Document section -
%%
News Release

Chemists report high employment, salary increases in 2001

Business Announcement

American Chemical Society

Chemists reported the highest levels of full-time employment since 1990 and salaries that rose faster than inflation, according to a survey reported in the current (August 20) edition of Chemical & Engineering News, the weekly newsmagazine of the American Chemical Society, the world’s largest scientific society.

These improvements ended a decade of relatively high unemployment, when chemists suffered through a poor job market while the overall U.S. economy boomed.

The Society sent its annual salary survey to about 20 percent of its members — or 22,400 people in 2001 — requesting information about their employment and income as of March 1. This year, more than 9,000 chemists and chemical engineers in the workforce responded.

Highlights of the report:

  • Salaries for chemists increased across the board, to a median of $73,000 from $70,000 in 2000. That 4.3 percent increase puts chemists comfortably ahead of inflation, which rose by 2.9 percent in the same time period.
%%
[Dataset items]
%%
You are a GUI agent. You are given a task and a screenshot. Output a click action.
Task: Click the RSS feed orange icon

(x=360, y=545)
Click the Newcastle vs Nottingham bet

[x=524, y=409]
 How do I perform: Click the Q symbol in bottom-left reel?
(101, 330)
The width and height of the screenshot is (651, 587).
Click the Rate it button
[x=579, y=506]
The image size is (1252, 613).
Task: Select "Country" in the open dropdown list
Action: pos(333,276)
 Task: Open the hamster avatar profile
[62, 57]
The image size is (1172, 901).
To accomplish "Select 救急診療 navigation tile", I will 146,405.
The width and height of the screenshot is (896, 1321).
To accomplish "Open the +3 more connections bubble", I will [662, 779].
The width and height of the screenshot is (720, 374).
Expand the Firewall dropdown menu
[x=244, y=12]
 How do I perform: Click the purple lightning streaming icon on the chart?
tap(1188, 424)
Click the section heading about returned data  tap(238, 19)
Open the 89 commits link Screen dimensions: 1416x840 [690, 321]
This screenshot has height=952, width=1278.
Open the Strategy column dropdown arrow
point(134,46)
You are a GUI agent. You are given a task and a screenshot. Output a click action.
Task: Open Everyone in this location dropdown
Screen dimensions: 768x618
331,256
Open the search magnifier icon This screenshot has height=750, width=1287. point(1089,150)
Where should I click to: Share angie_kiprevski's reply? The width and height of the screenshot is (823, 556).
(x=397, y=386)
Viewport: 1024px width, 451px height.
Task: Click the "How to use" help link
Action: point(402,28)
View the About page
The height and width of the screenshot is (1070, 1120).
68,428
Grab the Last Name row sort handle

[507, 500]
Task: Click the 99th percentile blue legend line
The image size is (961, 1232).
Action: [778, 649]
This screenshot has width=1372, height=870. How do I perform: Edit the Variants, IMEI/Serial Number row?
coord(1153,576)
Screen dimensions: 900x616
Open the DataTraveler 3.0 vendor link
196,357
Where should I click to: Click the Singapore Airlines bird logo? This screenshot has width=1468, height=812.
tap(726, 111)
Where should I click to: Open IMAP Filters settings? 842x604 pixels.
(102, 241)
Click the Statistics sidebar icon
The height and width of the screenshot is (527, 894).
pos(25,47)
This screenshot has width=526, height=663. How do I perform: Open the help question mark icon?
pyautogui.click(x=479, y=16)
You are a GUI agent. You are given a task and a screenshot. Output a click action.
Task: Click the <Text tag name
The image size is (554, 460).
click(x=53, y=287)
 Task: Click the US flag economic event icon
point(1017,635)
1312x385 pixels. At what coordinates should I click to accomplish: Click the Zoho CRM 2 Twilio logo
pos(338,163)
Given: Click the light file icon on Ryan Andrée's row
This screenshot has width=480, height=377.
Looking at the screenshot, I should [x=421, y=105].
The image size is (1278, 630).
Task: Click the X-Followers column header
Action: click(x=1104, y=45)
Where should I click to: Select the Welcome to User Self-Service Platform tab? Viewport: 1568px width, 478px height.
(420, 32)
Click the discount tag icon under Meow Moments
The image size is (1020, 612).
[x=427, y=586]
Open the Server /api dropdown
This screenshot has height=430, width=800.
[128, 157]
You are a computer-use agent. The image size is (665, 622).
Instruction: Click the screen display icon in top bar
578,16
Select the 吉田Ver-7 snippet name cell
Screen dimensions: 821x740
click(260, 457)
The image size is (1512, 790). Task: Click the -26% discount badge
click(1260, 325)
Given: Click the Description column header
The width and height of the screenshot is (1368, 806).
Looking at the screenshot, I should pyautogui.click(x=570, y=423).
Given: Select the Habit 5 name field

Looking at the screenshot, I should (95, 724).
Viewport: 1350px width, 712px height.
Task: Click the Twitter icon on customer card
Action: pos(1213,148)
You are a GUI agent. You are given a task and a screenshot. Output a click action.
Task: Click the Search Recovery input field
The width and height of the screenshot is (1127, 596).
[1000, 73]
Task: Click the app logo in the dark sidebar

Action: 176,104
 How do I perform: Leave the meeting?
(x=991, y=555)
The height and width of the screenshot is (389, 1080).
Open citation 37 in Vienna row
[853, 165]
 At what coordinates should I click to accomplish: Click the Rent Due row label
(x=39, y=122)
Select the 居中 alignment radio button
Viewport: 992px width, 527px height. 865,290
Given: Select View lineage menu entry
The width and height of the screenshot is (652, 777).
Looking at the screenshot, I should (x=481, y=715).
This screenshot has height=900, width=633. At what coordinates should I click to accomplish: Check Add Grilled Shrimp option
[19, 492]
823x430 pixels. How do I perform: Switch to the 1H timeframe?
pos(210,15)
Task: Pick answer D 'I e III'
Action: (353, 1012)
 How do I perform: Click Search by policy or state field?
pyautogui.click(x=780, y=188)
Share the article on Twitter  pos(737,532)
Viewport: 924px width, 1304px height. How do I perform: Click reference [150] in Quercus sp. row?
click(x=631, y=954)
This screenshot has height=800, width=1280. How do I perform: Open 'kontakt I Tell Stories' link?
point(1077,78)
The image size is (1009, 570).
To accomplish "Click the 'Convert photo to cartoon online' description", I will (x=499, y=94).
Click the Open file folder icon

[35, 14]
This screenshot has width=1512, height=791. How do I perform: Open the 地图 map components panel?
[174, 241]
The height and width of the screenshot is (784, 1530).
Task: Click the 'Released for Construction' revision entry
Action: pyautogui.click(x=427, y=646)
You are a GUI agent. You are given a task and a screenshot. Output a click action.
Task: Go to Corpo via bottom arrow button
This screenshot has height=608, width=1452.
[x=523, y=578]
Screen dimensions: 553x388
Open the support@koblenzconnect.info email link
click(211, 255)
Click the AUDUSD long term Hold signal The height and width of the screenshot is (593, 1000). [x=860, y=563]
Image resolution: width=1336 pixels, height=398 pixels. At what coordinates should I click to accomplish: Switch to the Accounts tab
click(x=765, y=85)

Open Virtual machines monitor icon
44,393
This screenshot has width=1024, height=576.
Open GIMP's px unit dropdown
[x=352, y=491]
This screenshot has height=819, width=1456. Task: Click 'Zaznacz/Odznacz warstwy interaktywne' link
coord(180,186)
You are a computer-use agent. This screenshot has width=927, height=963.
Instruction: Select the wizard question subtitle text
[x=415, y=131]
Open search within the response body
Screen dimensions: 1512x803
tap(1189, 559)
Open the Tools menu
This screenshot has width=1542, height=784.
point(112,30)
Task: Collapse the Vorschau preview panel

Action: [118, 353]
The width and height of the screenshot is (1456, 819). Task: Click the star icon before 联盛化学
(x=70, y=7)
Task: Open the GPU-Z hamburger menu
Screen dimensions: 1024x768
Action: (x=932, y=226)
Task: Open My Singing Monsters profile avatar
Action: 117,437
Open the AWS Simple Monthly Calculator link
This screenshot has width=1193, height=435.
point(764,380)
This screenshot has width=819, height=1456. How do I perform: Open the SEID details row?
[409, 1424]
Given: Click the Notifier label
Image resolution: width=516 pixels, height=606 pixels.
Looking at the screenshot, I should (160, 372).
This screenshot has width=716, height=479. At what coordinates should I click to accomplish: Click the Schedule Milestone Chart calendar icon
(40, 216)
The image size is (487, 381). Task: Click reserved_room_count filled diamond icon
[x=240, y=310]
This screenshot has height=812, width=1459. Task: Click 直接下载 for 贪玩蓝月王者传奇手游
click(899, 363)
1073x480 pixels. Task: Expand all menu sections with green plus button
%%
Required action -
In the news release on chemists' pay and jobs, how many chemists and chemical engineers in the workforce answered the survey this year?

Task solution -
More than 9,000.